Stored items
·····
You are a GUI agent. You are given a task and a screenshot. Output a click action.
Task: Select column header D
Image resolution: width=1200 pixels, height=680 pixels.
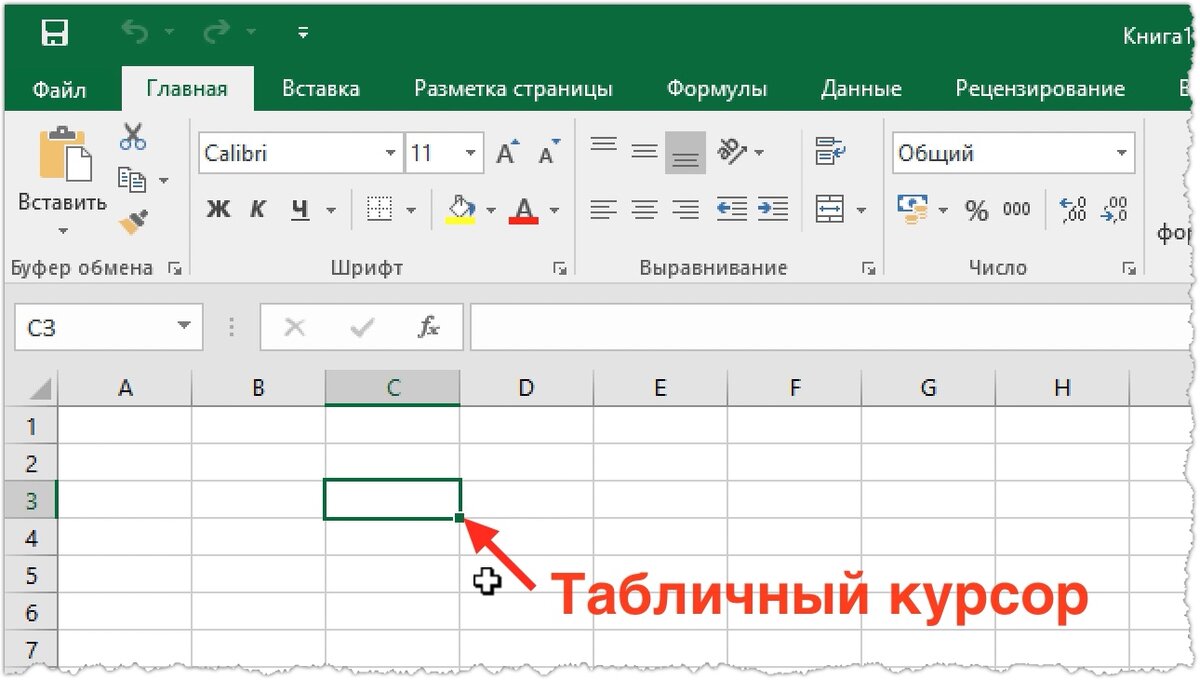[x=526, y=387]
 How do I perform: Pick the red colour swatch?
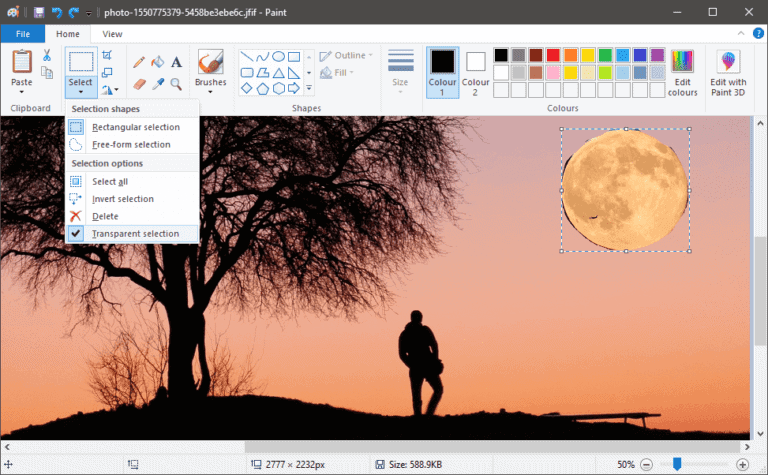(551, 55)
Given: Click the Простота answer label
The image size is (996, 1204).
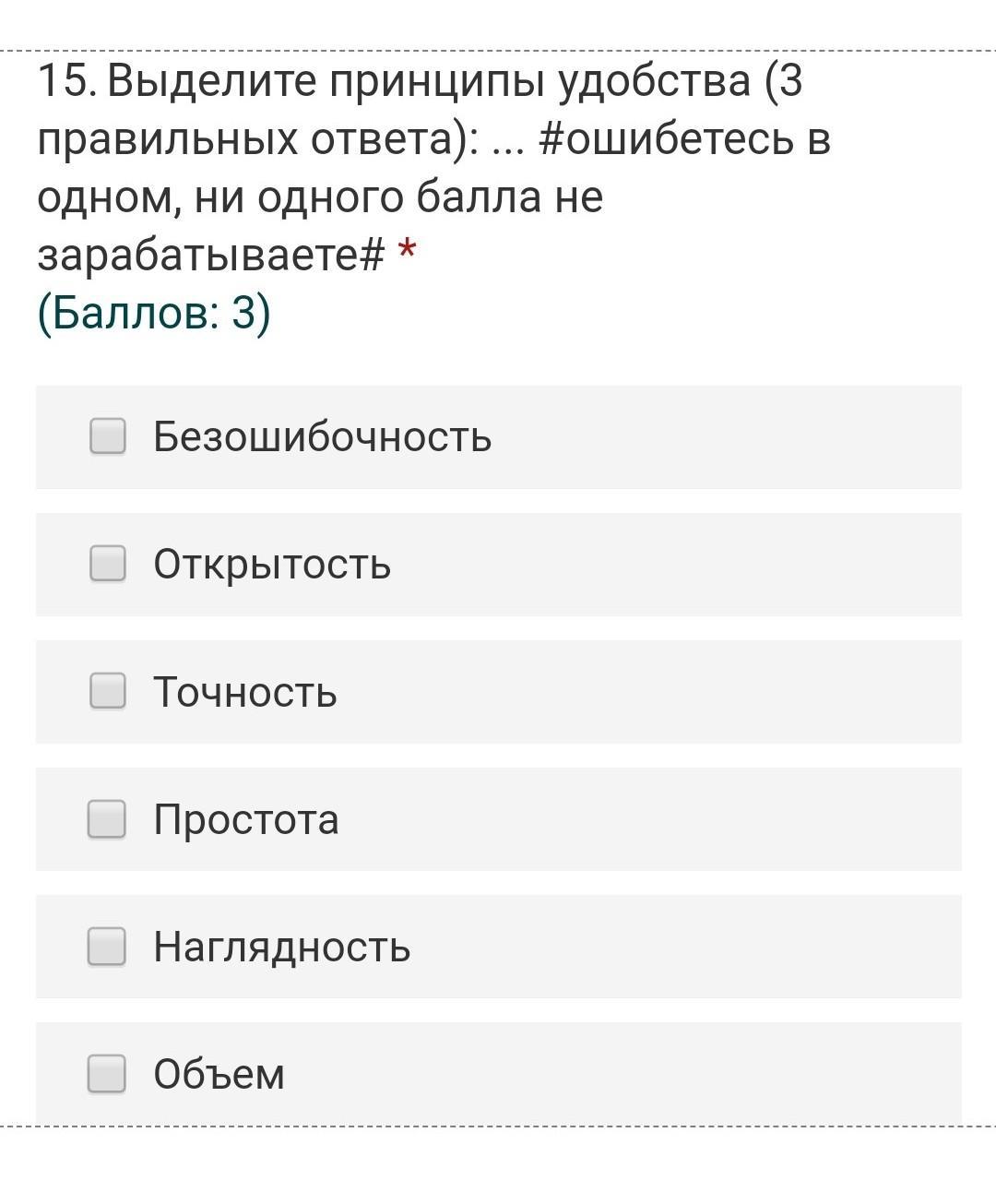Looking at the screenshot, I should coord(246,819).
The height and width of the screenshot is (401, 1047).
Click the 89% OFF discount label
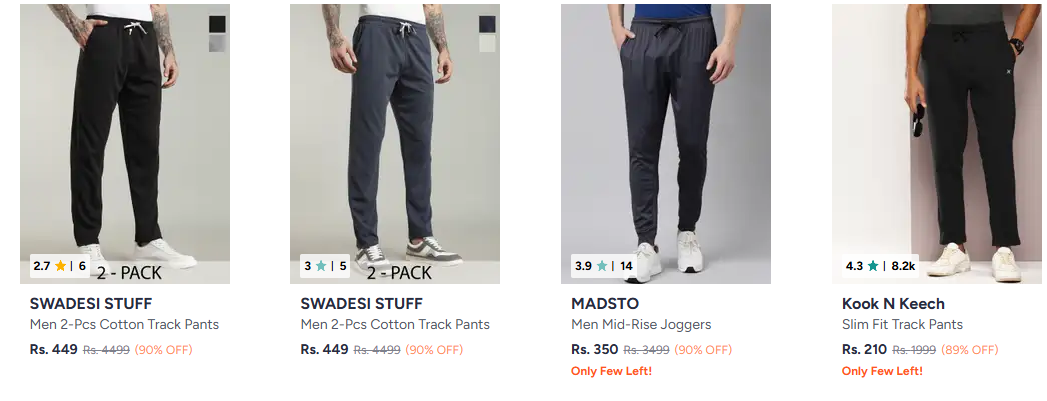click(x=970, y=350)
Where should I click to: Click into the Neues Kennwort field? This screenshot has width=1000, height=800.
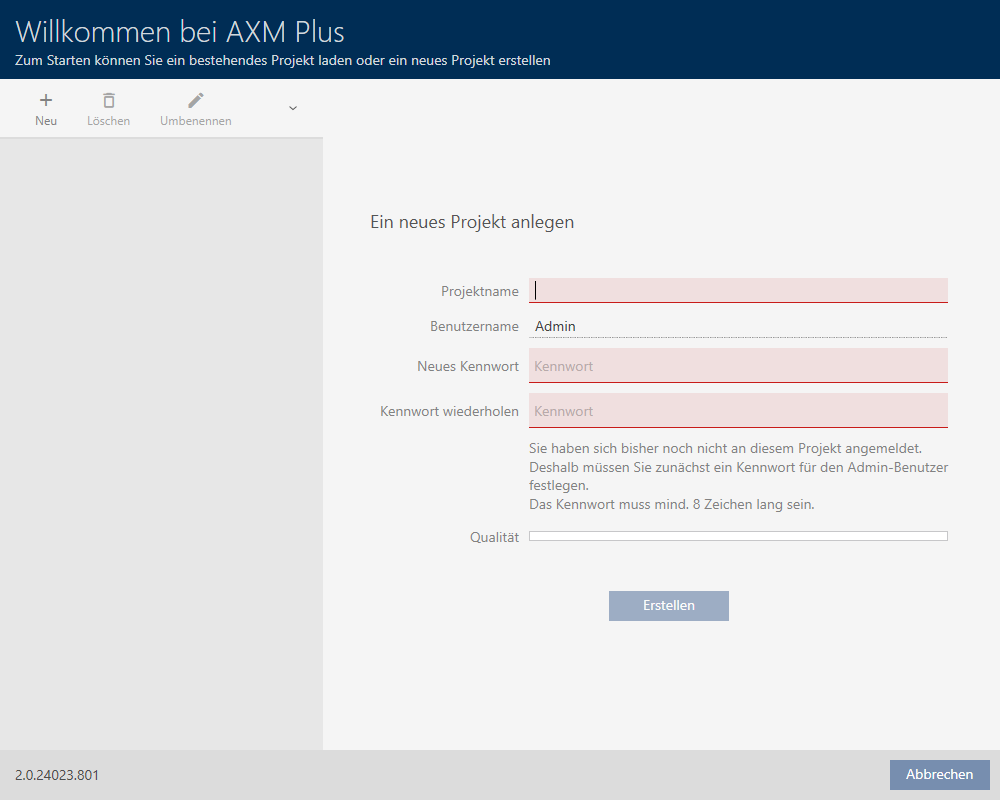pyautogui.click(x=738, y=366)
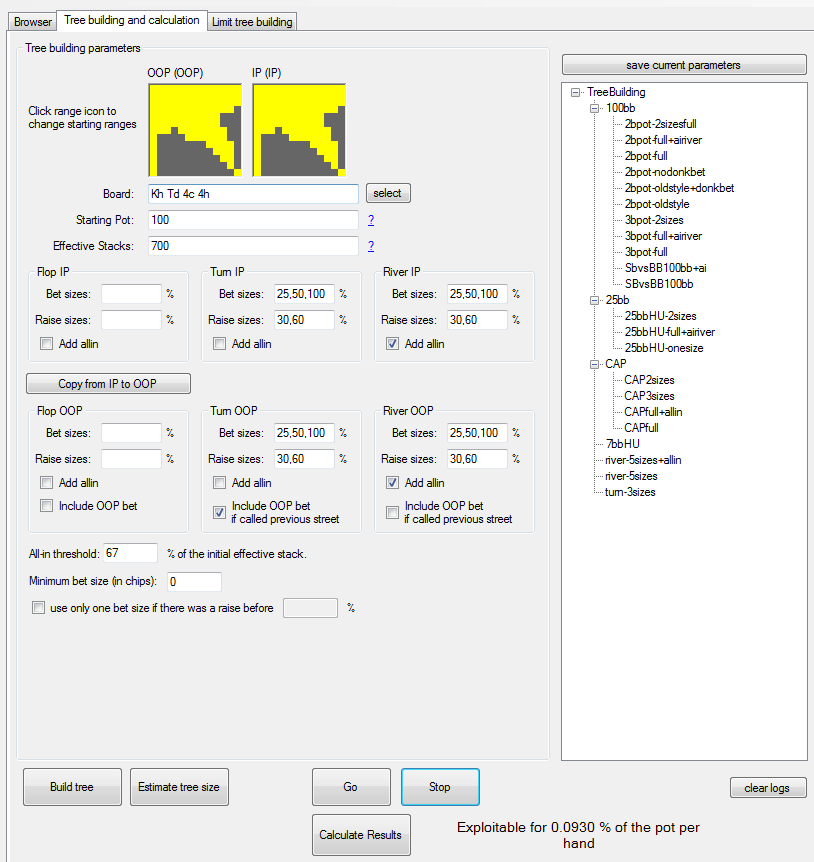Uncheck Turn OOP include OOP bet checkbox
Image resolution: width=814 pixels, height=862 pixels.
(220, 512)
·····
**Work item:** Copy out the data above to the letter, and keep every picture out of it.

**Solution for this exercise:**
You are a GUI agent. You are given a task and a screenshot. Output a click action.
Task: Select column header D
Image resolution: width=1200 pixels, height=680 pixels.
[x=526, y=387]
 How do I perform: Pick the red colour swatch?
(551, 55)
Given: Click the Простота answer label
The image size is (996, 1204).
Looking at the screenshot, I should coord(246,819).
The height and width of the screenshot is (401, 1047).
Click the 89% OFF discount label
click(x=970, y=350)
Where should I click to: Click into the Neues Kennwort field? This screenshot has width=1000, height=800.
pyautogui.click(x=738, y=366)
Uncheck Turn OOP include OOP bet checkbox
Image resolution: width=814 pixels, height=862 pixels.
(220, 512)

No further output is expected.